■ **DATA EXCERPTS**
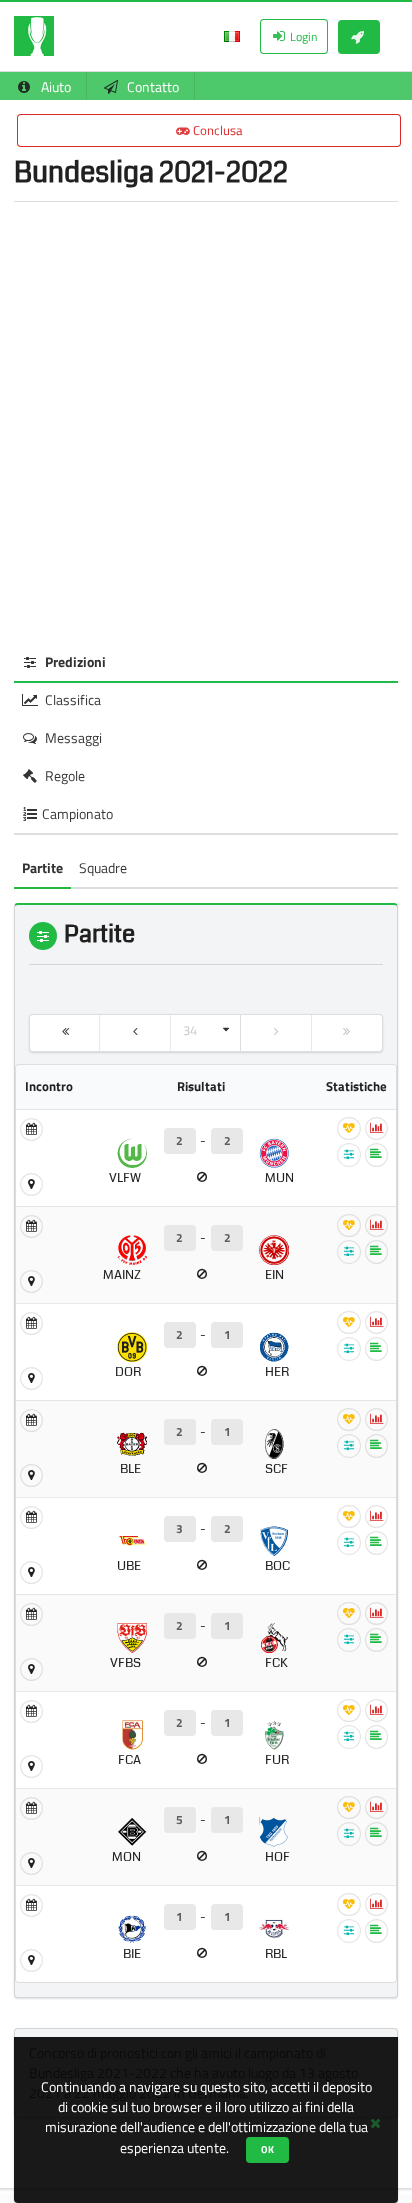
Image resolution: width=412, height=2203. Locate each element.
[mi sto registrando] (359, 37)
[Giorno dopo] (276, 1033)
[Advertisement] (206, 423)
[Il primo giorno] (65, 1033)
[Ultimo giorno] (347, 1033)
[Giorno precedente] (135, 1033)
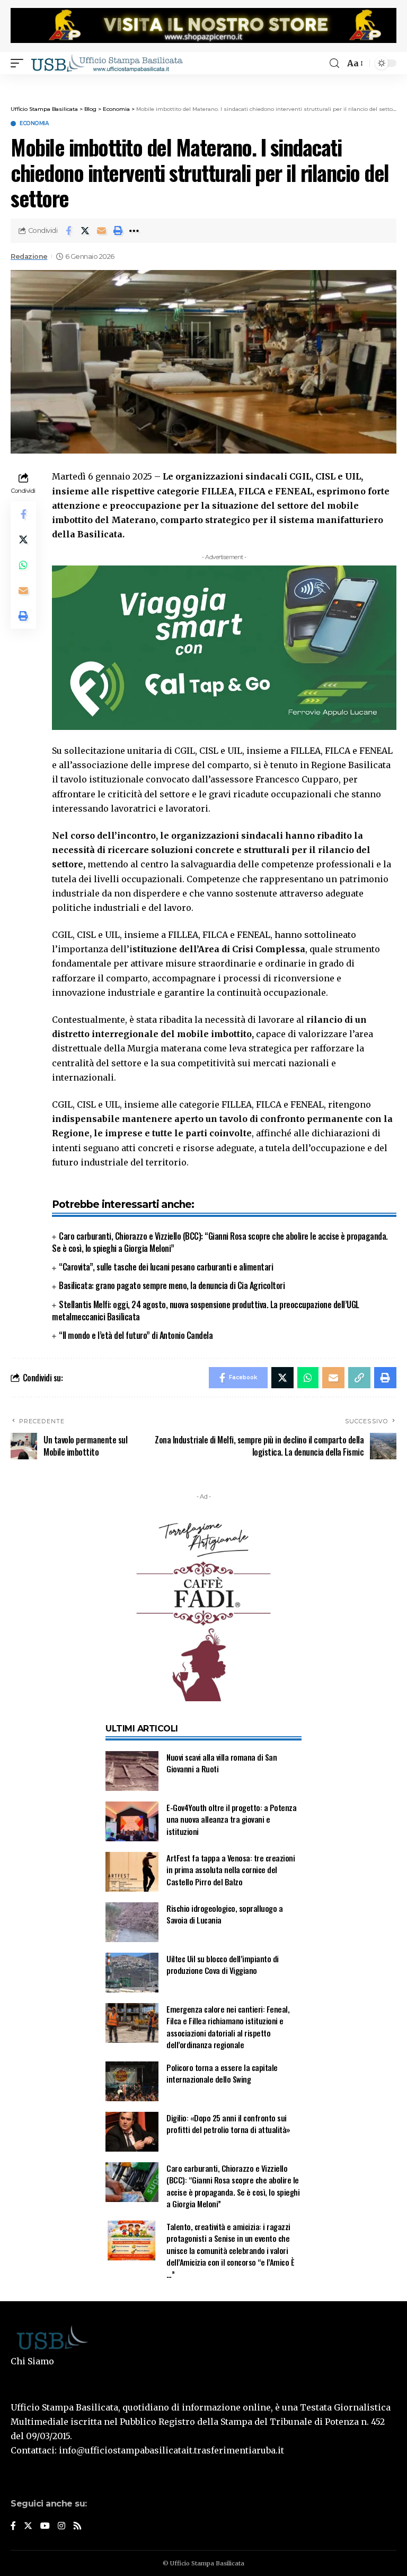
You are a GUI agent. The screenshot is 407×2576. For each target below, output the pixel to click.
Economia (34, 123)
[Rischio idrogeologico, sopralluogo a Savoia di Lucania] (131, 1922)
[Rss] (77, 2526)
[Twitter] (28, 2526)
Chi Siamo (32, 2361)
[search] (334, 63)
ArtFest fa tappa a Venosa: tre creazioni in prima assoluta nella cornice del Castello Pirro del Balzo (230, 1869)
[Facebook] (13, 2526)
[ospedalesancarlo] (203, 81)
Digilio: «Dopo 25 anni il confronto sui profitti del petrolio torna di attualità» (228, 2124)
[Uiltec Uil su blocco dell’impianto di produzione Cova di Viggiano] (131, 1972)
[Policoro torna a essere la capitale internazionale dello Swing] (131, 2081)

■ **WHAT NEEDS TO BE DONE**
Omit the pictures and please write out exactly the lines between the one containing "[Advertisement] (206, 423)" and the last line of the entries, both included.

■ **TASK SOLUTION**
[Advertisement] (206, 423)
[Il primo giorno] (65, 1033)
[Ultimo giorno] (347, 1033)
[Giorno precedente] (135, 1033)
You are a GUI agent. The screenshot is 407×2576. For each target below, output the pixel to click.
Economia (34, 123)
[Rischio idrogeologico, sopralluogo a Savoia di Lucania] (131, 1922)
[Rss] (77, 2526)
[Twitter] (28, 2526)
Chi Siamo (32, 2361)
[search] (334, 63)
ArtFest fa tappa a Venosa: tre creazioni in prima assoluta nella cornice del Castello Pirro del Balzo (230, 1869)
[Facebook] (13, 2526)
[ospedalesancarlo] (203, 81)
Digilio: «Dopo 25 anni il confronto sui profitti del petrolio torna di attualità» (228, 2124)
[Uiltec Uil su blocco dell’impianto di produzione Cova di Viggiano] (131, 1972)
[Policoro torna a essere la capitale internazionale dello Swing] (131, 2081)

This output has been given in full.